Skip to main content
Close

Top 10 Transgressive Movie Moments

By Ben Larned · April 11, 2018

As a medium, film has always been torn between artistry and business – whether to challenge or entertain. The latter goal is more often reached for, and more often funded, yet film has still managed to break boundaries both on screen and off. Many of the most infamous examples retain their power to shock – and show that, even decades later, we still grapple with so many of the same societal and moral anxieties. These ten movie moments provide a blueprint for us as we continue to push the envelope.

L’AGE D’OR (1930) – Frolic in the Garden:

In terms of “mature” content, Luis Bunuel’s first feature film doesn’t go beyond the network TV standards – but when the viewer recalls its era, the staunchly moral 1930s, one can understand why it caused such controversy. The non sequitur, purely metaphorical images are jarring on their own, especially as they relate (or don’t) to the film’s protagonists – a randy couple torn apart by society. Bishops turning to bone by the sea, bourgeois party watching and laughing as a guard kills a child, a man’s fingerless hand caressing a woman’s face – Bunuel’s world is grotesque and impossible, yet full of awkward eroticism. A sojourn in the garden, as the woman licks a statue’s toes and pines after her man, may be the film’s most overtly sensual and savage moment.

To be done.
Write out the passage of the transgressive movie moments article from "As a medium, film" down to "push the envelope." again, substituting "roadmap" for "blueprint".

Given information.
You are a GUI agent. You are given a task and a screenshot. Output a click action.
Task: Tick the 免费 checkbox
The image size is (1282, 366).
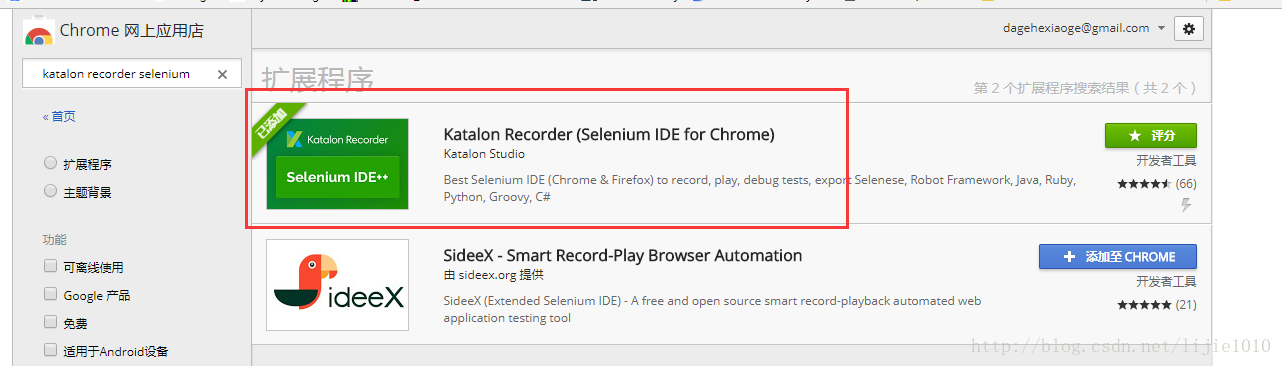(50, 323)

Reply to the task.
As a medium, film has always been torn between artistry and business – whether to challenge or entertain. The latter goal is more often reached for, and more often funded, yet film has still managed to break boundaries both on screen and off. Many of the most infamous examples retain their power to shock – and show that, even decades later, we still grapple with so many of the same societal and moral anxieties. These ten movie moments provide a roadmap for us as we continue to push the envelope.